Closing moments of the final session were devoted to discussions of recruiting, activity qualifications of new members, and related problems – all of which have been with us since 1876 and probably be with us in 2076.

Regrets were expressed that time was not taken at the convention to discuss publishing and printing as such, in order to share know-how with newer members.

Of considerable interest was the proposal that an amateur journal containing “typical material” be published so that new members could instantly gauge the full range of our publishing interests. Official Editor Schuman agreed to consider publishing material of this sort as a supplement to the June 1967 The National Amateur.

Note was taken that members should try to publish an amateur journal close to the date of each convention and bring copies to the convention for initial distribution, thus creating another focus of special interest and attention, such as this year’s Nutshell, by new member David Alm, Just Our Type by the Haywoods, Aftonia by Jim Walczak, and The Cemetery Rabbit by the Moitorets.

75 Appear in All

Other arrivals Sunday and Monday, not previously mentioned include: Maryland, Alan Moitoret, Jack Stone, and Fred Bagwell; Virginia, Jackson Chapman, Erling H. Hestvedt, Mr. & Mrs. Wm. R. Wright, Stan Coffin.

Tying Up Loose Ends

Present, but denied a listing by unfeeling humans, were: Mitzi, who brought Luke and Dorothy Schneider; Cindy, chaperoning the four in the Teed party; and Pepper MacGillicuddy (call me Mac) who deserves recognition for having brought the entire Wesson family plus Willametta.

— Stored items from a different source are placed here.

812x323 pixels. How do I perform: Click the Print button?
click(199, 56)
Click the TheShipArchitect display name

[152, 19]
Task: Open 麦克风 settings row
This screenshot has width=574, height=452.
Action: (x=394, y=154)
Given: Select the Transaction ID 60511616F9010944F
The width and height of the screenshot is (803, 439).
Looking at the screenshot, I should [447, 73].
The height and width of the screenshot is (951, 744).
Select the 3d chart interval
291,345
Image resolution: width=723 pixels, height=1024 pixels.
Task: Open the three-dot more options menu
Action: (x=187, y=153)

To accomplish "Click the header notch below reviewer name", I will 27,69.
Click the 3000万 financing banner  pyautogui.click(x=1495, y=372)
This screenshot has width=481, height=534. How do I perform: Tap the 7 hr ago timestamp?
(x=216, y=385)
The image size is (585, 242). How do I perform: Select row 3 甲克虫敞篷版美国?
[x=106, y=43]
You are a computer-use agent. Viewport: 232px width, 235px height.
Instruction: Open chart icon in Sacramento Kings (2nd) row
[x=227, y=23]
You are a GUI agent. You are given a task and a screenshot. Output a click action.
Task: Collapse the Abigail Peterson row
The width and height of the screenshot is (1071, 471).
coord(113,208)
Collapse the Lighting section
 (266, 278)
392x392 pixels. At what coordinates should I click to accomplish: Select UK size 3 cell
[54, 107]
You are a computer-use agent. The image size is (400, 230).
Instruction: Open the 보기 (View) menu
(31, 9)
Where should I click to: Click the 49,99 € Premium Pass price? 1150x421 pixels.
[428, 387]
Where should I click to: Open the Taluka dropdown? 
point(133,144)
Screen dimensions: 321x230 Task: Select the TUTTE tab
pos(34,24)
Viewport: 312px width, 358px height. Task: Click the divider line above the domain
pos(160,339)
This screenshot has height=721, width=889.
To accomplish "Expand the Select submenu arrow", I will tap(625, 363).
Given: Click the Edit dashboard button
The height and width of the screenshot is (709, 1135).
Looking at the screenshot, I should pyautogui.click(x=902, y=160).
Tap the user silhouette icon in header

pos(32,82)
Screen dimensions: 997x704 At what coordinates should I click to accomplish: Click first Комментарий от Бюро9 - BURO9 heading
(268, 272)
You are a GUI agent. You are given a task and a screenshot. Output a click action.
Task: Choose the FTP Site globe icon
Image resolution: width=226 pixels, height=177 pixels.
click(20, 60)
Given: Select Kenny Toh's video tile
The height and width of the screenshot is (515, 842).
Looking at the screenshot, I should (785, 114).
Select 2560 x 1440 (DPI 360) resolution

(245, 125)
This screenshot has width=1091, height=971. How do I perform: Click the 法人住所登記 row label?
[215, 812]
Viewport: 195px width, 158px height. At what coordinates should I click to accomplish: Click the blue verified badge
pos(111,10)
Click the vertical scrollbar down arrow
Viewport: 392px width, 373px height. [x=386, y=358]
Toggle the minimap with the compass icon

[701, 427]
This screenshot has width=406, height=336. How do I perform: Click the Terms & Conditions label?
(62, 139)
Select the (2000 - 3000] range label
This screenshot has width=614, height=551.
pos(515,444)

New Jersey topped all other states in the size of its delegation – 16 came from the Garden State to Frederick.

“Nobody has to go to the penitentiary this year,” exclaimed Liz Butt, outgoing secretary-treasurer noted (with some apparent relief) in summarizing the report of the auditing committee. Verle Heljeson, chairman, is assumed to feel some regret at this.

At the Fossil Luncheon, special honor was paid Norman Quillman, celebrating his 50th year in NAPA.

A moment of sadness at the convention resulted from the realization that we had lost 11 members during the year, and that three former members had passed away. Tillie Haywood, chairman of the Necrology Committee, gave a brief summary of the careers of the departed members and ended her report with the words “standing in salute.” Which we did.

The single resolution presented by Willametta Keffer, chairman of that committee, thanked all persons who had contributed to the arrangement of a most successful convention. Rolfe Castleman was seen to smile wearily at this juncture.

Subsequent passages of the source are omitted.